Das Impat-Management ist ein Aufgabengebiet im Personalwesen. Impats bzw. Impatriates sind Mitarbeiter eines Unternehmens (mit ausländischen Gesellschaften verbunden), die zeitlich befristet in Deutschland tätig sind. Dabei bleiben sie weiterhin an die Heimatgesellschaft angebunden. Das Impat-Management umfasst alle zu treffenden Maßnahmen betreffend die Planung, Vorbereitung, Durchführung und Nacharbeitung des befristeten Einsatzes von Mitarbeitern in Deutschland. Dabei sind maßgebliche rechtliche Rahmenbedingungen (Steuerrecht, Sozialversicherungsrecht, Arbeitsrecht, Aufenthaltsrecht etc.) einzuhalten und der Wertschöpfungsbeitrag des Impat-Managements transparent zu gestalten.
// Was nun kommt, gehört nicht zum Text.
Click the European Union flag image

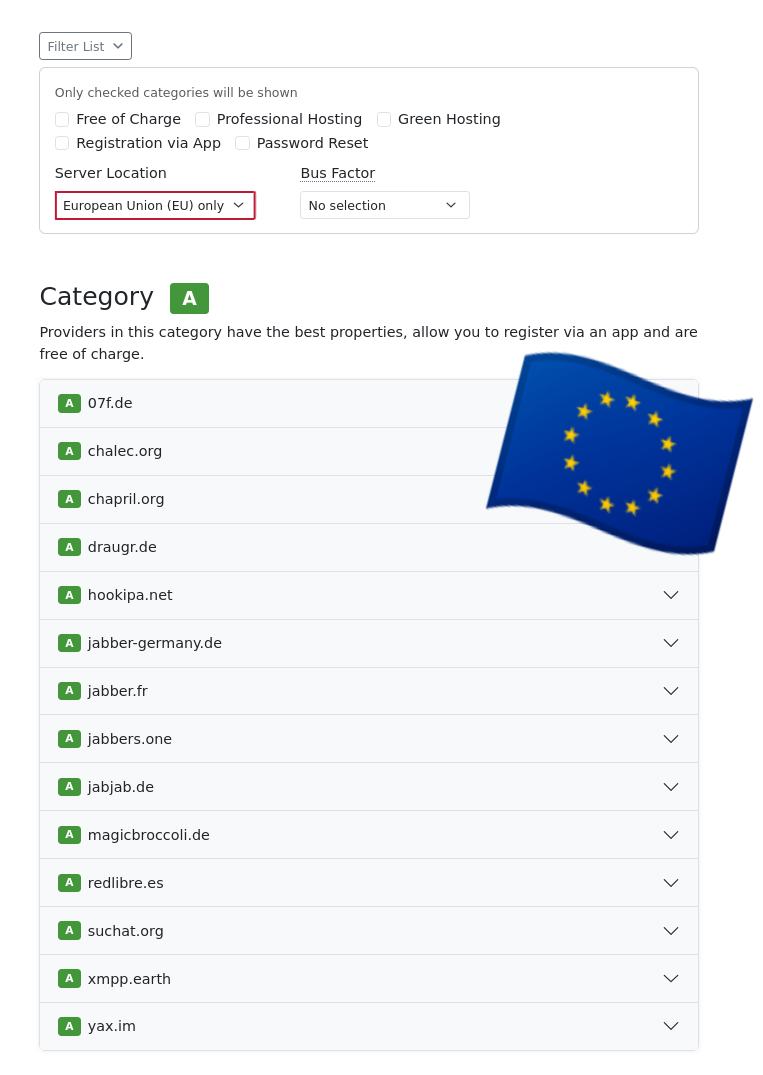coord(619,456)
Gründe für den Einsatz von Impats (Impatriate) können in der Personalentwicklung, in der Aus- und Weiterbildung, in der Projektabwicklung, in der Expertenentsendung, in der strategischen Entsendung einer Führungskraft oder eines leitenden Angestellten oder auch in der Entsendung im Topmanagement zu finden sein.
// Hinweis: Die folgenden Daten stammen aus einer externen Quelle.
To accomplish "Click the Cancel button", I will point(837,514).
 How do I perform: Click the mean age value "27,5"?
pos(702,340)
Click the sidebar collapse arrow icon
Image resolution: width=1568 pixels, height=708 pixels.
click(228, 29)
Des Weiteren richtet sich das Impat-Management auf die betrieblichen Erfordernisse aus und gestaltet dabei entsprechende „Extended-business-trips“, „Short-term-business-trips“ (6 bis 18 Monate) oder „Long-term-business-trips“ (1-4 Jahre). Ein Impat ist auf Veranlassung seiner Firma nach Deutschland gekommen, um ein definiertes Ziel zu erreichen. Er ist kein Tourist, Flüchtling, Asylant und auch kein Gastarbeiter. Herausforderungen für den Impat ergeben sich aus den kulturellen Anpassungsprozessen.